• EXERCISE REQUIREMENTS: Rewrite each of the rows below, substituting "Which point should I click to:" for every instance of "Where should I click to:" and leaving everything else unchanged.

• PROVIDED MATERIAL:
## begin

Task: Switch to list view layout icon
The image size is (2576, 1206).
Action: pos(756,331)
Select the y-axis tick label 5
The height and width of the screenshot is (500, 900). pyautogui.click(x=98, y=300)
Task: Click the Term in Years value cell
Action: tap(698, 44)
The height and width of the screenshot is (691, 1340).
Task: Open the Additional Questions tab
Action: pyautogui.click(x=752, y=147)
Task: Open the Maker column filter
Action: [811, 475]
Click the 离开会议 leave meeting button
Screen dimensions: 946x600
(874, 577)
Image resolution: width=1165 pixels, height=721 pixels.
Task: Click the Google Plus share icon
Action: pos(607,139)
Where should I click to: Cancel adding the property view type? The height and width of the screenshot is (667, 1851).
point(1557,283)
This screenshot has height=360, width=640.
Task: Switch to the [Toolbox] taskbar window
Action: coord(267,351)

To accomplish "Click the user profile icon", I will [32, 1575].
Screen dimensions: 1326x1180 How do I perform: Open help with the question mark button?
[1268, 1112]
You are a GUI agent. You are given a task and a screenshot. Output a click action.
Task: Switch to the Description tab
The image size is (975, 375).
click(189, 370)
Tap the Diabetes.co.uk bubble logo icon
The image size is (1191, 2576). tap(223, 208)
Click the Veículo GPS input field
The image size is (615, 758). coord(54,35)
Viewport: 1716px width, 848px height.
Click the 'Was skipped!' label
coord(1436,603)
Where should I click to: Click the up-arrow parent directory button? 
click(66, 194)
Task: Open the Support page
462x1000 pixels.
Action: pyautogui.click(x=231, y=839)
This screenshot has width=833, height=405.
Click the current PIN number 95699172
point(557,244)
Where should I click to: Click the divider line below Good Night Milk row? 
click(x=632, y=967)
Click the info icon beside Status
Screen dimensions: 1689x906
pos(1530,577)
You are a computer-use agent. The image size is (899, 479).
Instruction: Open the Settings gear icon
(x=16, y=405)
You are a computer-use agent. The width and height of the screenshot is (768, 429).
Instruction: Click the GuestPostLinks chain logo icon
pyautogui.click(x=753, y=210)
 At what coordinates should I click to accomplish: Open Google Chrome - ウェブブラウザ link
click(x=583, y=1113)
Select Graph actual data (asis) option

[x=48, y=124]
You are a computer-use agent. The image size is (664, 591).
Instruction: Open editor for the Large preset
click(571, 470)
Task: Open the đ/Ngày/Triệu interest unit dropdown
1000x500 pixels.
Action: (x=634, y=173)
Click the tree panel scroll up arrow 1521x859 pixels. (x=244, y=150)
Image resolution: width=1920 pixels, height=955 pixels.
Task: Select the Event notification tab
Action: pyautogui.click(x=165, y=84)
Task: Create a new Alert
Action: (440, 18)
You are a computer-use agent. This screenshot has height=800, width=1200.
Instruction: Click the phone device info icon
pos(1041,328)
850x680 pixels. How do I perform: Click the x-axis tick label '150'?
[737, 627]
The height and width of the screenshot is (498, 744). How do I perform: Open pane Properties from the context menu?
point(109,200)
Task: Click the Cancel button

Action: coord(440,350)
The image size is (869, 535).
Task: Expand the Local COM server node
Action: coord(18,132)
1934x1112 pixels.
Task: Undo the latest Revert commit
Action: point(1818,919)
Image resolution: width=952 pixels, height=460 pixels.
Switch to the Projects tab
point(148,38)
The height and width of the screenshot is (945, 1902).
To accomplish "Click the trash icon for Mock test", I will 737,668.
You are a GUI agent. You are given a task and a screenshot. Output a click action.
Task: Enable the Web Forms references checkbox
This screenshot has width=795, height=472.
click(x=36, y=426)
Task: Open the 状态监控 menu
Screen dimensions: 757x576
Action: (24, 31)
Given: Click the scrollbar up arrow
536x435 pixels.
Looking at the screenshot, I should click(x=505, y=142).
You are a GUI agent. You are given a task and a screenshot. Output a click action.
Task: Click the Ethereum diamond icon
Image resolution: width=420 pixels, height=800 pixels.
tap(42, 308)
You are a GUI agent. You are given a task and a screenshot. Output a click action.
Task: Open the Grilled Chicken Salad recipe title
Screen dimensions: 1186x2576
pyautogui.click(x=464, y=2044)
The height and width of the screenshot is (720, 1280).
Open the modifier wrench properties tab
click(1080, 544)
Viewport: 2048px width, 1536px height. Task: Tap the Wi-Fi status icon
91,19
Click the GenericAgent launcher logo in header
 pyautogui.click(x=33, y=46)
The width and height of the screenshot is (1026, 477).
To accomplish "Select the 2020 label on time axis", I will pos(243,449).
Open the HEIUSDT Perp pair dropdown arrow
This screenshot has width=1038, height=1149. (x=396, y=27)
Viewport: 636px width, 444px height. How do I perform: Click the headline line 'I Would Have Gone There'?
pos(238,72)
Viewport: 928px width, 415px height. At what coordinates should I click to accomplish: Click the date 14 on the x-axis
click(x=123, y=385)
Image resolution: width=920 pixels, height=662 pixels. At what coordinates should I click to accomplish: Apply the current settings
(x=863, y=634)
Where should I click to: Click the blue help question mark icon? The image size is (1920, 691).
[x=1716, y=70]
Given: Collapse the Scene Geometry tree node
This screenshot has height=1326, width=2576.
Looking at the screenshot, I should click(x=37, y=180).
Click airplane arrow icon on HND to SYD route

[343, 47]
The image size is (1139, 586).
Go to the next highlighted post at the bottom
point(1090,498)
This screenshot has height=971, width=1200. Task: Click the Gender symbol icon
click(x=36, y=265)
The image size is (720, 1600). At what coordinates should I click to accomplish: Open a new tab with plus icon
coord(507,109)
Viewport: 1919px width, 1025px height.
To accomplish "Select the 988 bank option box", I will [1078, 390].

## end

• SOLUTION:
Task: Switch to list view layout icon
The image size is (2576, 1206).
Action: pos(756,331)
Select the y-axis tick label 5
The height and width of the screenshot is (500, 900). pyautogui.click(x=98, y=300)
Task: Click the Term in Years value cell
Action: tap(698, 44)
The height and width of the screenshot is (691, 1340).
Task: Open the Additional Questions tab
Action: pyautogui.click(x=752, y=147)
Task: Open the Maker column filter
Action: [811, 475]
Click the 离开会议 leave meeting button
Screen dimensions: 946x600
(874, 577)
Image resolution: width=1165 pixels, height=721 pixels.
Task: Click the Google Plus share icon
Action: pos(607,139)
Which point should I click to: Cancel adding the property view type? The height and width of the screenshot is (667, 1851).
point(1557,283)
This screenshot has height=360, width=640.
Task: Switch to the [Toolbox] taskbar window
Action: coord(267,351)

To accomplish "Click the user profile icon", I will [32, 1575].
Screen dimensions: 1326x1180 How do I perform: Open help with the question mark button?
[1268, 1112]
You are a GUI agent. You are given a task and a screenshot. Output a click action.
Task: Switch to the Description tab
The image size is (975, 375).
click(189, 370)
Tap the Diabetes.co.uk bubble logo icon
The image size is (1191, 2576). tap(223, 208)
Click the Veículo GPS input field
The image size is (615, 758). coord(54,35)
Viewport: 1716px width, 848px height.
Click the 'Was skipped!' label
coord(1436,603)
Which point should I click to: Click the up-arrow parent directory button? 
click(66, 194)
Task: Open the Support page
462x1000 pixels.
Action: pyautogui.click(x=231, y=839)
This screenshot has width=833, height=405.
Click the current PIN number 95699172
point(557,244)
Which point should I click to: Click the divider line below Good Night Milk row? 
click(x=632, y=967)
Click the info icon beside Status
Screen dimensions: 1689x906
pos(1530,577)
You are a computer-use agent. The image size is (899, 479).
Instruction: Open the Settings gear icon
(x=16, y=405)
You are a computer-use agent. The width and height of the screenshot is (768, 429).
Instruction: Click the GuestPostLinks chain logo icon
pyautogui.click(x=753, y=210)
 At what coordinates should I click to accomplish: Open Google Chrome - ウェブブラウザ link
click(x=583, y=1113)
Select Graph actual data (asis) option

[x=48, y=124]
You are a computer-use agent. The image size is (664, 591).
Instruction: Open editor for the Large preset
click(571, 470)
Task: Open the đ/Ngày/Triệu interest unit dropdown
1000x500 pixels.
Action: (x=634, y=173)
Click the tree panel scroll up arrow 1521x859 pixels. (x=244, y=150)
Image resolution: width=1920 pixels, height=955 pixels.
Task: Select the Event notification tab
Action: pyautogui.click(x=165, y=84)
Task: Create a new Alert
Action: (440, 18)
You are a computer-use agent. This screenshot has height=800, width=1200.
Instruction: Click the phone device info icon
pos(1041,328)
850x680 pixels. How do I perform: Click the x-axis tick label '150'?
[737, 627]
The height and width of the screenshot is (498, 744). How do I perform: Open pane Properties from the context menu?
point(109,200)
Task: Click the Cancel button

Action: coord(440,350)
The image size is (869, 535).
Task: Expand the Local COM server node
Action: coord(18,132)
1934x1112 pixels.
Task: Undo the latest Revert commit
Action: point(1818,919)
Image resolution: width=952 pixels, height=460 pixels.
Switch to the Projects tab
point(148,38)
The height and width of the screenshot is (945, 1902).
To accomplish "Click the trash icon for Mock test", I will 737,668.
You are a GUI agent. You are given a task and a screenshot. Output a click action.
Task: Enable the Web Forms references checkbox
This screenshot has width=795, height=472.
click(x=36, y=426)
Task: Open the 状态监控 menu
Screen dimensions: 757x576
Action: (24, 31)
Given: Click the scrollbar up arrow
536x435 pixels.
Looking at the screenshot, I should click(x=505, y=142).
You are a GUI agent. You are given a task and a screenshot. Output a click action.
Task: Click the Ethereum diamond icon
Image resolution: width=420 pixels, height=800 pixels.
tap(42, 308)
You are a GUI agent. You are given a task and a screenshot. Output a click action.
Task: Open the Grilled Chicken Salad recipe title
Screen dimensions: 1186x2576
pyautogui.click(x=464, y=2044)
The height and width of the screenshot is (720, 1280).
Open the modifier wrench properties tab
click(1080, 544)
Viewport: 2048px width, 1536px height. Task: Tap the Wi-Fi status icon
91,19
Click the GenericAgent launcher logo in header
 pyautogui.click(x=33, y=46)
The width and height of the screenshot is (1026, 477).
To accomplish "Select the 2020 label on time axis", I will pos(243,449).
Open the HEIUSDT Perp pair dropdown arrow
This screenshot has width=1038, height=1149. (x=396, y=27)
Viewport: 636px width, 444px height. How do I perform: Click the headline line 'I Would Have Gone There'?
pos(238,72)
Viewport: 928px width, 415px height. At what coordinates should I click to accomplish: Click the date 14 on the x-axis
click(x=123, y=385)
Image resolution: width=920 pixels, height=662 pixels. At what coordinates should I click to accomplish: Apply the current settings
(x=863, y=634)
Which point should I click to: Click the blue help question mark icon? The image size is (1920, 691).
[x=1716, y=70]
Given: Collapse the Scene Geometry tree node
This screenshot has height=1326, width=2576.
Looking at the screenshot, I should click(x=37, y=180).
Click airplane arrow icon on HND to SYD route

[343, 47]
The image size is (1139, 586).
Go to the next highlighted post at the bottom
point(1090,498)
This screenshot has height=971, width=1200. Task: Click the Gender symbol icon
click(x=36, y=265)
The image size is (720, 1600). At what coordinates should I click to accomplish: Open a new tab with plus icon
coord(507,109)
Viewport: 1919px width, 1025px height.
To accomplish "Select the 988 bank option box", I will [1078, 390].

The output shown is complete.